Saved entries:
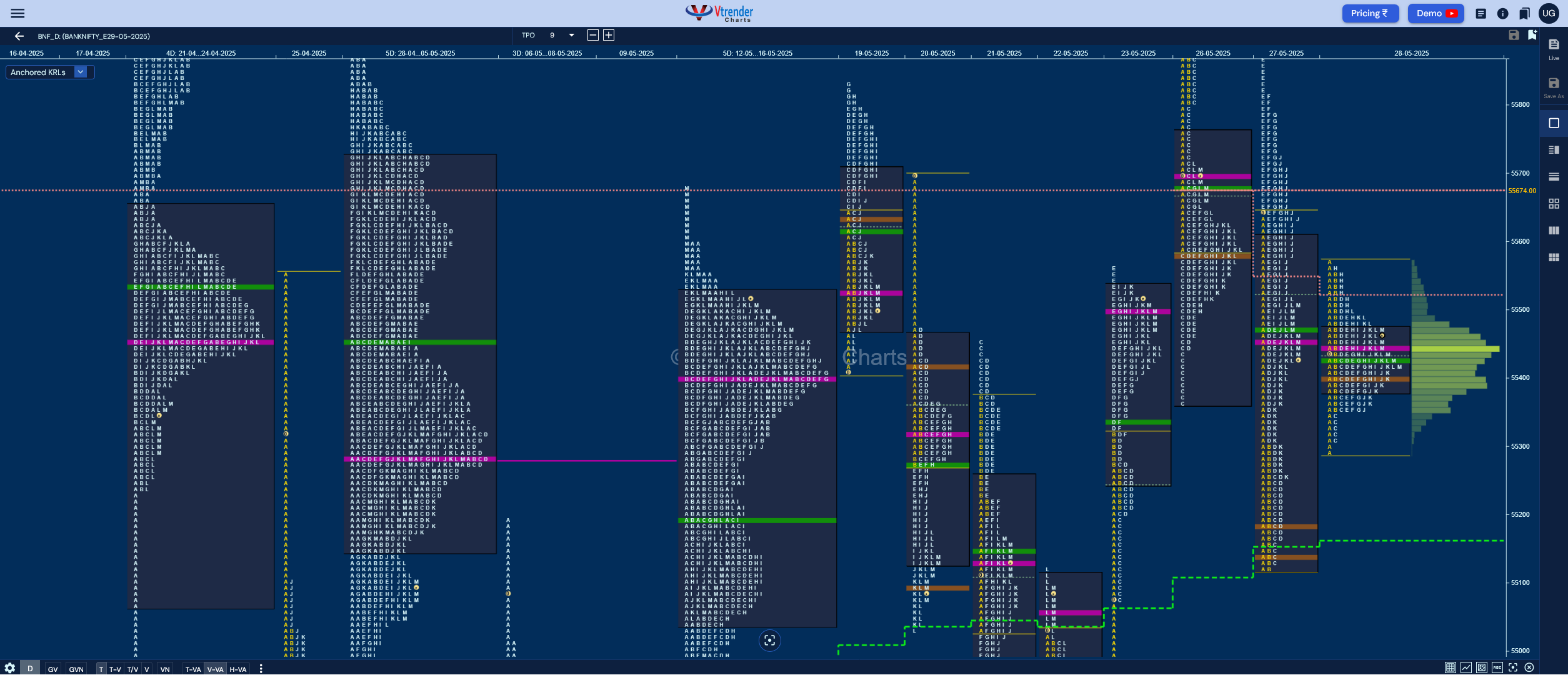Viewport: 1568px width, 675px height.
Task: Increase TPO value with plus button
Action: click(x=609, y=35)
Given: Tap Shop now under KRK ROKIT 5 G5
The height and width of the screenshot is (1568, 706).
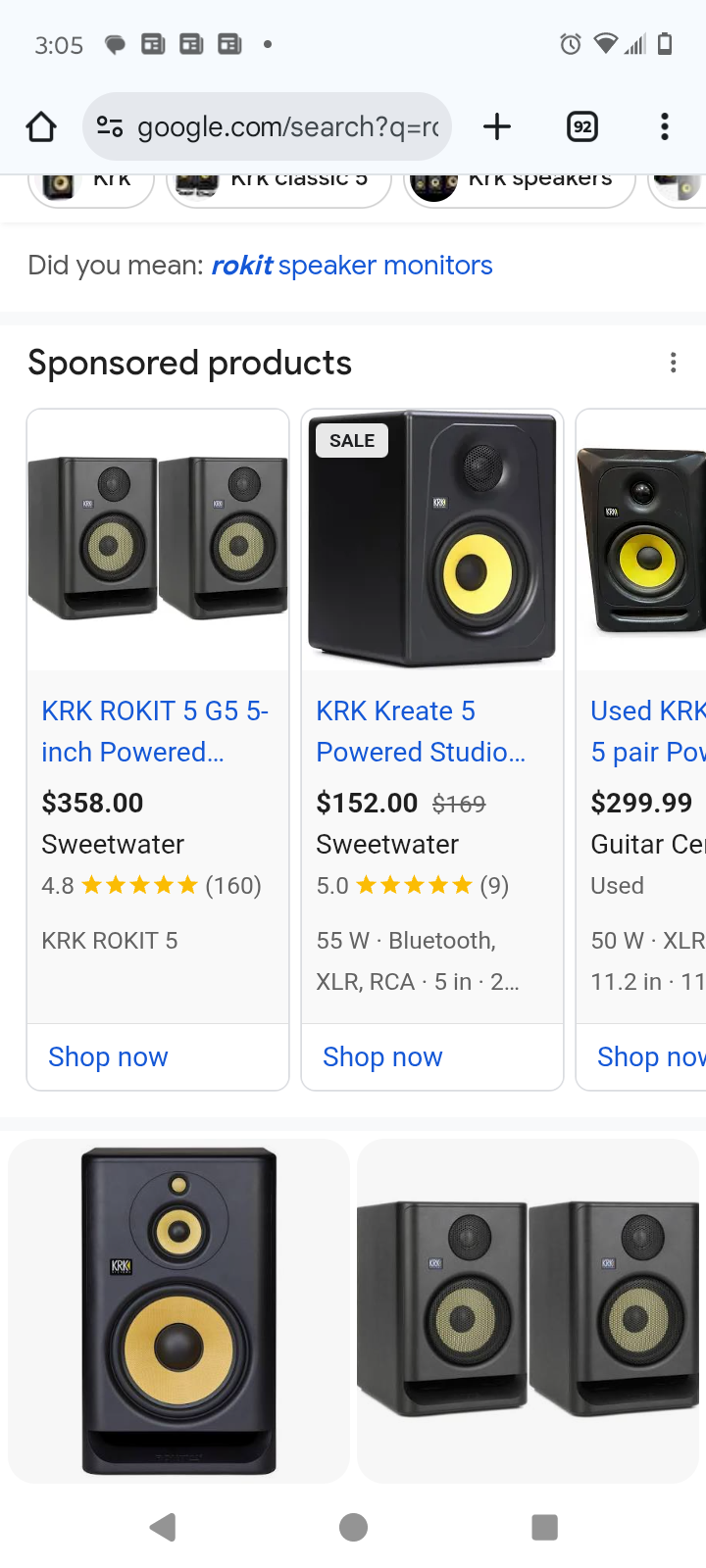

• **What you are asked to do**
The lines to retype begin with the one containing "Given: Tap Shop now under KRK ROKIT 5 G5" and end with the last line of the records. Reproduce them exactly and omit the pictures.

• **Response below**
Given: Tap Shop now under KRK ROKIT 5 G5
The height and width of the screenshot is (1568, 706).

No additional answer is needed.